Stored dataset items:
[Start of Attachment]
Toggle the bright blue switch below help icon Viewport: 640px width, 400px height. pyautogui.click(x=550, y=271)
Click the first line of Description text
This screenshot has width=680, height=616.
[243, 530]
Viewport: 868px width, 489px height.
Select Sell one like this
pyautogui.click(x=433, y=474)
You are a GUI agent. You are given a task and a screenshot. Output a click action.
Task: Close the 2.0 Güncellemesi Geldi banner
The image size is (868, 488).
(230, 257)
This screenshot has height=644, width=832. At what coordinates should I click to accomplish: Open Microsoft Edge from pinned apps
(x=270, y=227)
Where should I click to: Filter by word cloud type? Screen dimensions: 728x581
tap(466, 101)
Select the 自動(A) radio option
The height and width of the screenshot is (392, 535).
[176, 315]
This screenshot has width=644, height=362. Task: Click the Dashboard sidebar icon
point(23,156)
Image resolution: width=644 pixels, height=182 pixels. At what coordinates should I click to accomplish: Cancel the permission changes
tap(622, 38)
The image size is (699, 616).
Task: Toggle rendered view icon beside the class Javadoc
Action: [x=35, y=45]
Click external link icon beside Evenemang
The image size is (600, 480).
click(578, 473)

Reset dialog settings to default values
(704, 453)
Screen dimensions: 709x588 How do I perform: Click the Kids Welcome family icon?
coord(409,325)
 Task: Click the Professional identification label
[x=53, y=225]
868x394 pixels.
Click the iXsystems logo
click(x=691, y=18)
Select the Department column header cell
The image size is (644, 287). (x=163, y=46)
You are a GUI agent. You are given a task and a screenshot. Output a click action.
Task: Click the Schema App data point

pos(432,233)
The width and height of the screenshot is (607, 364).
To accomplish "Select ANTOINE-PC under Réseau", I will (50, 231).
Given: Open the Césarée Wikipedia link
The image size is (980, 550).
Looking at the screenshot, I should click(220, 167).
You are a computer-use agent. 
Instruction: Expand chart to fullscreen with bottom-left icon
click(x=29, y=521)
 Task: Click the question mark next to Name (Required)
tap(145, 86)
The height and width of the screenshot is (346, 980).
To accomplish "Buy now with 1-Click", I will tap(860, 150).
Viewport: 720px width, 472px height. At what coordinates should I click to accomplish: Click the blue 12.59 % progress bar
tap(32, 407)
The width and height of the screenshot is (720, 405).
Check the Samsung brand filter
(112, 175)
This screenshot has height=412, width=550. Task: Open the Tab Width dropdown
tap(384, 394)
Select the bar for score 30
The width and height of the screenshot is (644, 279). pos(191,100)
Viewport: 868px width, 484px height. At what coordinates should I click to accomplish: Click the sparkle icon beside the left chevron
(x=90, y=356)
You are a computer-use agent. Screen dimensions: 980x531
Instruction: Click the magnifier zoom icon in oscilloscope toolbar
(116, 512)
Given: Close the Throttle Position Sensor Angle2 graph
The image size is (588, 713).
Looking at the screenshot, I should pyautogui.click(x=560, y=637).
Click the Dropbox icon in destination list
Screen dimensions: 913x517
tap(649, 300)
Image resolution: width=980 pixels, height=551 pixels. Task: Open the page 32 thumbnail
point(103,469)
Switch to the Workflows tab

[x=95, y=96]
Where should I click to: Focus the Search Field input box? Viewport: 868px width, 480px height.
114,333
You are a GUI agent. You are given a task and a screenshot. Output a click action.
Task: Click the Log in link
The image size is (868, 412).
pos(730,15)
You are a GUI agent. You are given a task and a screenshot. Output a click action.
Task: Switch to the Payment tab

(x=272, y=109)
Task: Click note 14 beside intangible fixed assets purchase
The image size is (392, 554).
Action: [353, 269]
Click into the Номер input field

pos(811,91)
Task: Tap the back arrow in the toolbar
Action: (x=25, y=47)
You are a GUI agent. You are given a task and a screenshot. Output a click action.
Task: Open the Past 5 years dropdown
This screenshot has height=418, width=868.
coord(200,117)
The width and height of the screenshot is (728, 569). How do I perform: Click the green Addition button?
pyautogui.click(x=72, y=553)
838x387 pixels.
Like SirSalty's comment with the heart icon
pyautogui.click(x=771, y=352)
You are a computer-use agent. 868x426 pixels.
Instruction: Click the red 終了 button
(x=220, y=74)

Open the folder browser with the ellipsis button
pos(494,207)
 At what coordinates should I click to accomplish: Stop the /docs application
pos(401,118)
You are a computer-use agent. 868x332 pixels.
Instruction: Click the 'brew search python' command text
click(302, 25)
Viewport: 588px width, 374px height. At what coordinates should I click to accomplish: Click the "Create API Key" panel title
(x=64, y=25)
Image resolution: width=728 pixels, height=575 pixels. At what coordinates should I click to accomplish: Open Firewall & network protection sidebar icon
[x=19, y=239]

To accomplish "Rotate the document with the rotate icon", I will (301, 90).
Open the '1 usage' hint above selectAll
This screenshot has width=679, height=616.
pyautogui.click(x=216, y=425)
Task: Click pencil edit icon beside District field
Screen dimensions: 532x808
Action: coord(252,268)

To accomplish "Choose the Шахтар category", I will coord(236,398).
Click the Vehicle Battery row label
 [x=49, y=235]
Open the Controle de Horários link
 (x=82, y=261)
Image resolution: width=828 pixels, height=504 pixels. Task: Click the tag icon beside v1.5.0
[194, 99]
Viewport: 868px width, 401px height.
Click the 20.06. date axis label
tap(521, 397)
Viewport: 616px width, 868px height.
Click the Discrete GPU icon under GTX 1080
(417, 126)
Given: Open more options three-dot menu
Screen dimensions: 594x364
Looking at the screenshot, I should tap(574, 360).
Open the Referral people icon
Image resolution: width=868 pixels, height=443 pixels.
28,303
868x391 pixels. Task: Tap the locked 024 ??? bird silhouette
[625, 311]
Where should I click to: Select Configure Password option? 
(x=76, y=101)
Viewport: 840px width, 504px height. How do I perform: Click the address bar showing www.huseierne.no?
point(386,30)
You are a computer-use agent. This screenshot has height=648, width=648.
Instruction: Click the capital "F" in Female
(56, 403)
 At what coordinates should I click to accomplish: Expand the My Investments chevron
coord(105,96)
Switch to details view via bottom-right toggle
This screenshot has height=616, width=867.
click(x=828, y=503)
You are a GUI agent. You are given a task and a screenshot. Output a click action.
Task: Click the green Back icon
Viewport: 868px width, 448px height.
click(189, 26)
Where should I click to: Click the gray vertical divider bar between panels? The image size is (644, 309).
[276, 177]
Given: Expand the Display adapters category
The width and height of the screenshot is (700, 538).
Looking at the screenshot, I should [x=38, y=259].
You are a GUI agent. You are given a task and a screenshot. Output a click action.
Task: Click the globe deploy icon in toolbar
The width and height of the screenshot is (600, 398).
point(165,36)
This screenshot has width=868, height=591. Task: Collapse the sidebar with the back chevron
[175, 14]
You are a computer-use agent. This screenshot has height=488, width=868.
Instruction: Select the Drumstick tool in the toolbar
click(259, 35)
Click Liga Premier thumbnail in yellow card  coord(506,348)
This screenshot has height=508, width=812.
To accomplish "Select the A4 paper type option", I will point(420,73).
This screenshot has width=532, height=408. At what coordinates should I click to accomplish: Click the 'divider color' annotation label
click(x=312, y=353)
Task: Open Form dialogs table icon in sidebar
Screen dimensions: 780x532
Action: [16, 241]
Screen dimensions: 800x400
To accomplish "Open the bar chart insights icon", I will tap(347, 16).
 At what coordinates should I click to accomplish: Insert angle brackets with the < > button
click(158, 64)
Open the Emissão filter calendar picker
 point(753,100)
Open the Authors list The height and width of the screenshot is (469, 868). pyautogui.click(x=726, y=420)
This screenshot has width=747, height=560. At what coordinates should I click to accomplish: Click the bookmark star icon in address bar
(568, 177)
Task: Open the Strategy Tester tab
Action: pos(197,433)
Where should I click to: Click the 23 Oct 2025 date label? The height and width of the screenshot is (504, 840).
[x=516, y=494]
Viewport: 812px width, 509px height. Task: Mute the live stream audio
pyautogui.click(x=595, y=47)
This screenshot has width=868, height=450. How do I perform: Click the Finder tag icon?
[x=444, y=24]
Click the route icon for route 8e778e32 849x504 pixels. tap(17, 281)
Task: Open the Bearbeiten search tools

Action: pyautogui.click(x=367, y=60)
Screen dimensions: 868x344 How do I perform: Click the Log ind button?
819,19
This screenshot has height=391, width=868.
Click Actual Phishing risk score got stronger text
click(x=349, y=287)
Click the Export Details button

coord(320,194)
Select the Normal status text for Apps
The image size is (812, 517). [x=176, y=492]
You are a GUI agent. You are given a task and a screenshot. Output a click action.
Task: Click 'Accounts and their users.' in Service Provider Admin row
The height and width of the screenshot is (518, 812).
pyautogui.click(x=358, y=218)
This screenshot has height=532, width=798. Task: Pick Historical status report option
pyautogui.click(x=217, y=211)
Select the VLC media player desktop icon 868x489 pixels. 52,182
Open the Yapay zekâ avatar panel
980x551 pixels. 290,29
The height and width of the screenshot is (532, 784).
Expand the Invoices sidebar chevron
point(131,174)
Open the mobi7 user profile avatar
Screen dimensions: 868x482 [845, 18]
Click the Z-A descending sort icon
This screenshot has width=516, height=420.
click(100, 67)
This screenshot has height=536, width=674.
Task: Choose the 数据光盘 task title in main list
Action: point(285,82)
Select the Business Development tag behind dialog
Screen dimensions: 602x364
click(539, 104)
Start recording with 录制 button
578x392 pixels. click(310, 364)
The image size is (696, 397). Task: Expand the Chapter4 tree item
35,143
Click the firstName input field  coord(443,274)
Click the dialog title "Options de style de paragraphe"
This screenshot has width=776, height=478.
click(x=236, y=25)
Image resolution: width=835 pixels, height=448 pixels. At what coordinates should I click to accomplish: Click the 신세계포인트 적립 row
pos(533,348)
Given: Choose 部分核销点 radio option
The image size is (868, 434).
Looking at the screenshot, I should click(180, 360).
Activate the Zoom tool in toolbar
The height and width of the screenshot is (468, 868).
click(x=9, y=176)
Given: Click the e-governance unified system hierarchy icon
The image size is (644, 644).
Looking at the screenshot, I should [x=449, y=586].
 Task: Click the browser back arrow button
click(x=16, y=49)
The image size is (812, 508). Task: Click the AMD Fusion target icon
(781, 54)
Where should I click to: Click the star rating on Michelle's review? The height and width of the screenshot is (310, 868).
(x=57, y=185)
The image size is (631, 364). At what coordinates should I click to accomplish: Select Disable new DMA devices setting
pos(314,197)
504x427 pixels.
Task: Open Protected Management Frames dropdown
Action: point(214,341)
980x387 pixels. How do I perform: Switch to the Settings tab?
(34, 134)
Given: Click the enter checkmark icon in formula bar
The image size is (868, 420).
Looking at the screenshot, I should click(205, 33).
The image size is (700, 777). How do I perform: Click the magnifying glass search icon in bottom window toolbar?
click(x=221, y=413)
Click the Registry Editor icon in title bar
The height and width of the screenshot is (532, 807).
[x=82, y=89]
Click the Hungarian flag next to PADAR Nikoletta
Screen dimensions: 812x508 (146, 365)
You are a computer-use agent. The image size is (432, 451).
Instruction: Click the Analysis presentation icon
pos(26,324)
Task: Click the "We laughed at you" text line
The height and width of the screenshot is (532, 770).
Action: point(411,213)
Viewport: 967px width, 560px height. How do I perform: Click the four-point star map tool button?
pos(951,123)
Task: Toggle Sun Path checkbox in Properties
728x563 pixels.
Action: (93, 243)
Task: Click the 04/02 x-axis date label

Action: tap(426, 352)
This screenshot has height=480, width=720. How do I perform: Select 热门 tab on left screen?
[End of Attachment]
_What is expected:_
Please state how many lines in the entries above include the string "category", and write only that number.

_Exercise result:_
2